Aretha Franklin (You Make Me Feel Like) A Natural Woman - Kennedy Center Honors 2015


 ドアベルが鳴り来店を知らせると新規の女性客で、カウンターの中央の席に着いた。


「いらっしゃいませ。お二人様でよろしかったでしょうか」


「はい。私、優子に教えてもらってお邪魔させて頂きました」


「優子様?」


「ラウンジでピアノ弾いてる娘で、私は短大の同級生なんです。『いいお店見つけたから行っておいで』って言われて。優子も後から来るって言ってました」


「ありがとうございます。よくいらして頂いてますよ、彼女」


「えっと~、ジンをロックで頂きたいんですけど大丈夫ですか?」


「もちろん、ジンは何かご指定ございます?」


「ボンベイ・サファイアあるんですね、じゃ、それで」


「お客様はいかがなさいますか?」


「私は、そうね~ジャック・ダニエルをロックで」


「かしこまりました。しばらくお待ちください。おつまみよろしければメニュー置いておきますのでご覧になってください」


 ボンベイ・サファイアのブルーのボトルが、カウンターを照らす明かりに反射して美しく輝いている。氷を落としたオールド・ファッションド・グラスを並べ、注いでいく。ジャックはサトウカエデの香りを微かに漂わせている。チェイサーとチャームを添えてお出しした。


「このビデオは何かの賞なんですか?」


「そうですね、アメリカの芸術家に贈られる賞で、この年は今かかってる曲の作曲者、キャロル・キングが受賞しました。ほら、今、写った女性の方」


 映画、音楽界からの選出者が多く、アメリカ文化を象徴している。日本の芸能界とは大きく異なり、この差は永遠に埋まることはないであろう。金が儲かれば何でもありの日本、メディアに踊らされる消費者、世界の笑いものかもしれない。


 アイドル達が幅を利かす日本の音楽、映画界は好き、嫌いの問題では片付けることはとても出来ない。日本にも多くの素晴らしい音楽家、俳優はいて、真剣に歌に演技に取り組む方に失礼極まりないことだ。歌、演技などせず、テレビのバラエティ番組で遊んでいればいい。また、彼女(彼)らも、欲深い金儲けだけに利用され、使い捨てにされる犠牲者である。

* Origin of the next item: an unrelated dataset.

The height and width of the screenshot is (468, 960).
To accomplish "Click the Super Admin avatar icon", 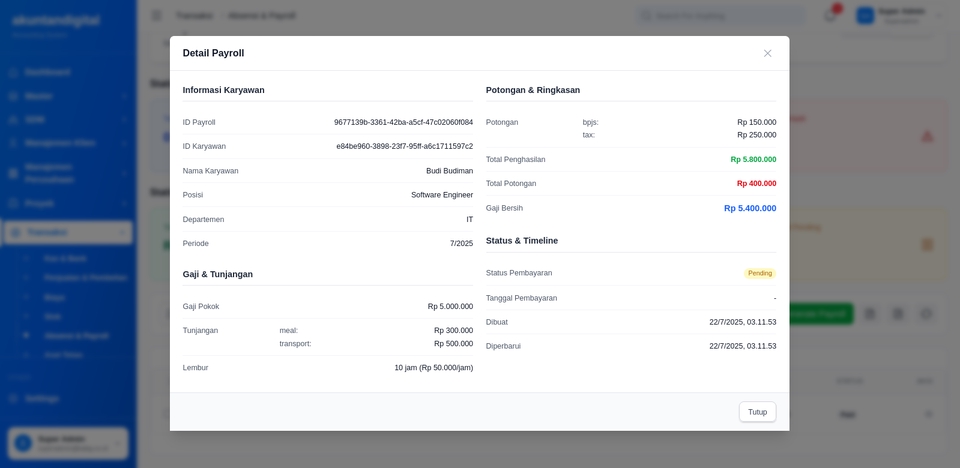I will coord(865,15).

「ですよね、私は優子みたいに音楽の道に進まなかったんですけど、才能ある人達が世に出ず埋もれてる図式ってあり得ないですよね。テレビを中心に動いていく芸能界に先もないし、文化など成すわけないですよ」


「おっしゃる通りですね、私もテレビの責任は重いと思いますよ。映画にしてもテレビ局が製作に携わるようになってから、すべてが軽い作品になってしまってますね。後世に残るような名作は生まれませんよ。それが日本って国ですね」


 ドアベルが鳴りピアニストの来店を知らせた。